L’expérience de la colonisation britannique continue d’avoir priorité sur toutes les autres réalités. Comme le rôle du régime français et des gouvernements québécois dans la colonisation continue des peuples autochtones, qui est passé sous silence. On omet également de reconnaître qu’à travers toutes ces époques et tous ces régimes, la suprématie blanche et patriarcale a caractérisé l’action des colons anglais comme français et, plus tard, du Canada et du Québec.
Le danger repose dans le fait que ce sentiment de victimisation va être exploité dans les prochains mois et dans les prochaines années, à la lumière des élections aux États-Unis. Le Québec compte déjà son lot d’acteurs qui nourrissent cette impression. Le Journal de Montréal en pullule, les radios-poubelles en sont les fières porteuses, la CAQ se positionne dans ce registre, et le PQ souffle souvent très chaud en la matière. Il faut s’attendre à ce que certains acteurs accentuent la mobilisation de ces sentiments.
Les systèmes de domination niés
Les personnes préoccupées par le racisme et le sexisme, y compris dans leur dimension économique, se retrouvent ainsi devant un dilemme majeur. D’un côté, en parler irrite toujours davantage une partie importante de la population blanche. De l’autre, elles font face à un mur de déni sur la dimension systémique des problèmes chez les Libéraux qui ne sont pas porteurs du discours nationaliste. En effet, les Libéraux nient l’existence du racisme systémique.
Les injustices que subissent les femmes et les groupes minoritaires, y compris ceux et celles de la classe ouvrière, sont ainsi laissées en place. Les Libéraux se disent pour l’égalité, mais ne font pas grand chose pour s’attaquer aux causes de la culture du viol, comme l’impunité policière. Ils se disent pour une nouvelle relation avec les peuples autochtones, mais ils poursuivent l’exploitation de leurs territoires ancestraux sans leur consentement. Ils disent que la discrimination raciale en emploi est inacceptable, mais ils omettent de durcir les lois du travail en ce sens.

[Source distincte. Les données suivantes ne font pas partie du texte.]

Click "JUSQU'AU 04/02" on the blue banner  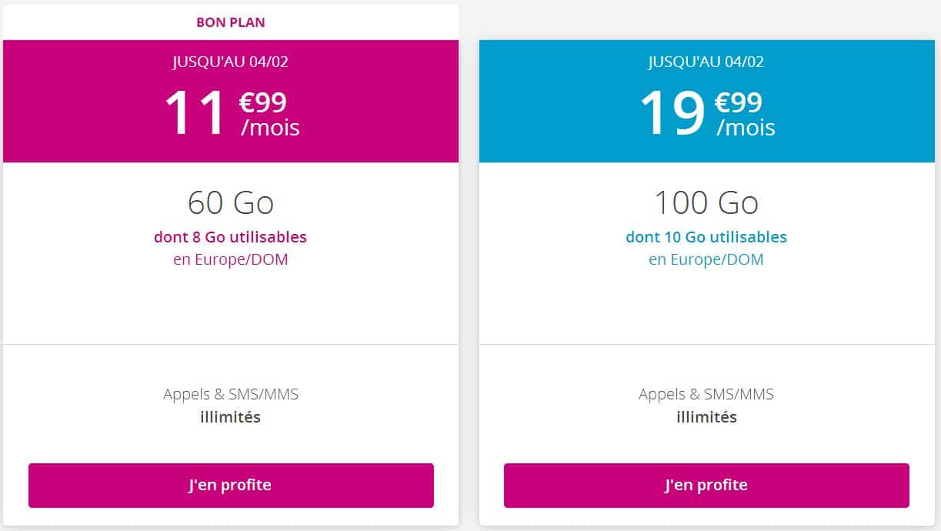(706, 62)
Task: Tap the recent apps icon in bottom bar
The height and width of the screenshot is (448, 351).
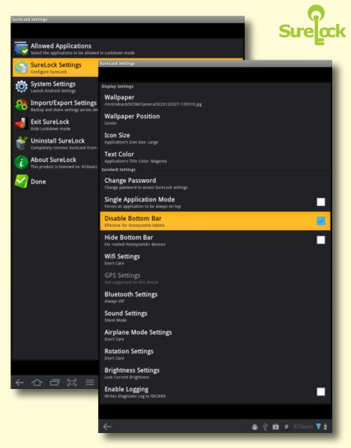Action: point(55,382)
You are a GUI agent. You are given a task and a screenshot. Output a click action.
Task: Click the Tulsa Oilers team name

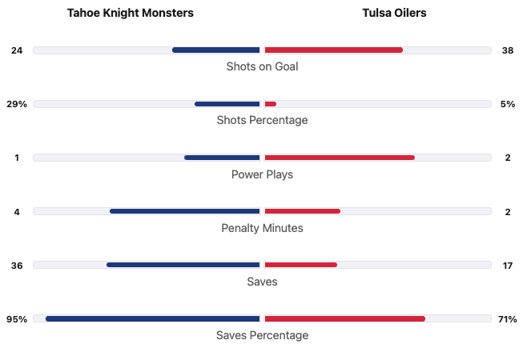(x=394, y=13)
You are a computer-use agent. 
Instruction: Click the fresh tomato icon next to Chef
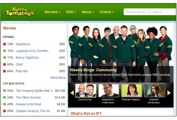pos(4,64)
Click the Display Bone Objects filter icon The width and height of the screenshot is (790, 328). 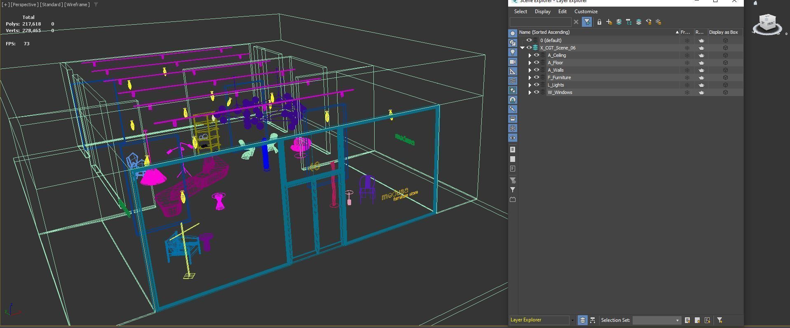(513, 109)
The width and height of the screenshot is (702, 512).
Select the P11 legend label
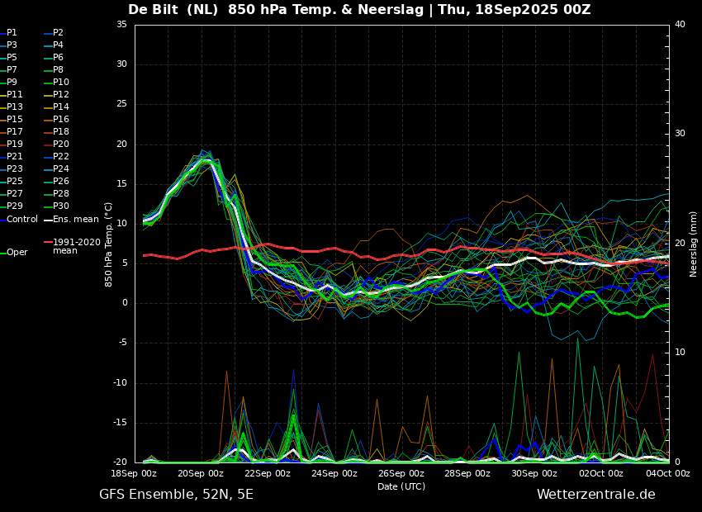(x=12, y=94)
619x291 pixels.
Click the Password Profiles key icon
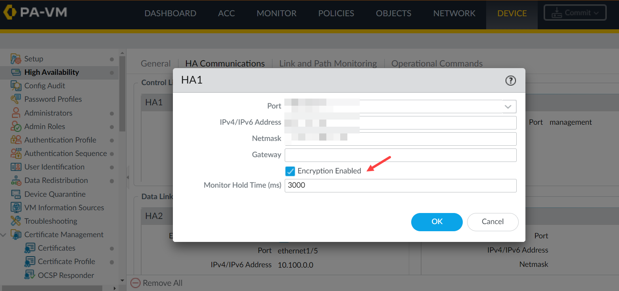[16, 99]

Ces groupes minoritaires, qui n’ont pas connu les avancées de la Révolution tranquille, frappent aux portes exactement au même moment où d’autres souhaitent défendre leurs acquis à travers le prisme du nationalisme blanc. C’est un mélange explosif.

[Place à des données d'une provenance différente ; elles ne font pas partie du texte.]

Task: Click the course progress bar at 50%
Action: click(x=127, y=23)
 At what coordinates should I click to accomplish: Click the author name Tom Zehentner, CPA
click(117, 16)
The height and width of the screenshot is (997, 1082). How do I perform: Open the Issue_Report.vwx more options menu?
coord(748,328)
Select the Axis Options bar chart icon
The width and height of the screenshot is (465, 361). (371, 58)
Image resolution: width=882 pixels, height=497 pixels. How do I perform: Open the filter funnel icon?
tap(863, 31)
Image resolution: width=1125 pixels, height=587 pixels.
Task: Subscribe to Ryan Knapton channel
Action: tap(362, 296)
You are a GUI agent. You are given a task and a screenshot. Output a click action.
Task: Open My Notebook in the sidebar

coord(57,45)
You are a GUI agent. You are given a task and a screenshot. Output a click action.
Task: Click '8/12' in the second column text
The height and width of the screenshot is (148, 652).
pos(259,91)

Une mobilisation contre le néolibéralisme : la solution?
Est-ce qu’une mobilisation politique rejetant le néolibéralisme ferait diminuer le ressentiment, comme le proposent certains acteurs de gauche aux États-Unis et au Québec? En d’autres mots, un programme qui proposerait une rupture non seulement avec l’austérité, mais avec le dogme néolibéral comme le libre-échange pourrait-il faire diminuer les chances d’un raz-de-marée populiste?
Je n’ai rien contre. Au contraire, j’ai hâte de voir ce discours mieux s’affirmer au Québec. Les politiques néolibérales contribuent clairement à miner la solidarité sociale. Je ne crois pas, par contre, que ce virage puisse diminuer à lui seul la volonté chez plusieurs de prendre leur revanche sur les femmes et les personnes racisées, musulmanes, immigrantes et autochtones.

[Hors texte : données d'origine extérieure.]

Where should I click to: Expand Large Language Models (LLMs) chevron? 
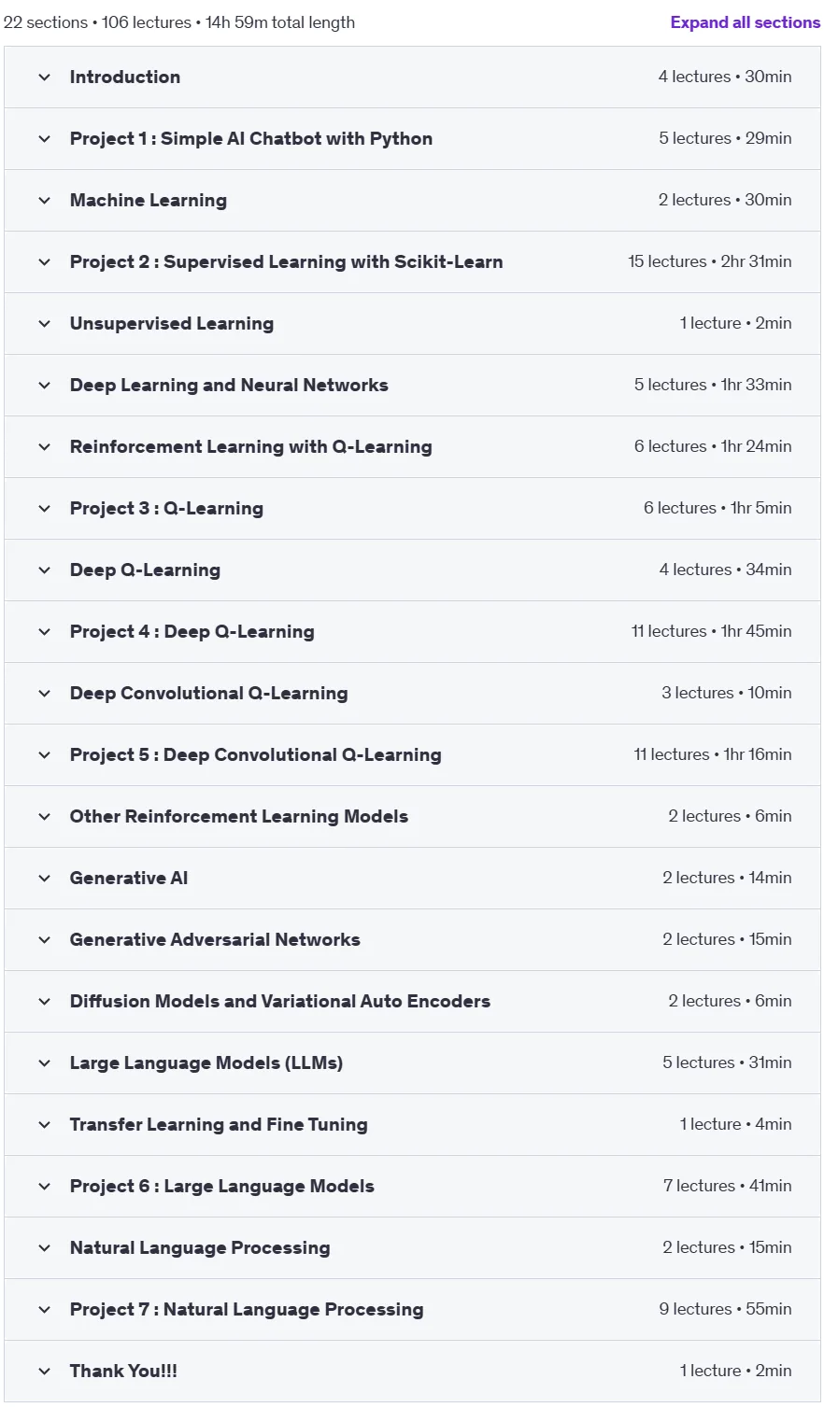coord(44,1063)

L’arrivée au pouvoir des acteurs agressifs de la suprématie blanche aux États-Unis ne doit pas être l’occasion pour nous de se mettre la tête dans le sable ou de se penser au-dessus de la mêlée. L’erreur stratégique des Démocrates était de sous-estimer le désir de revanche d’une partie importante de l’électorat blanc. Ne faisons pas la même erreur au Québec. Le populisme est bien vivant. Il a le vent dans les voiles.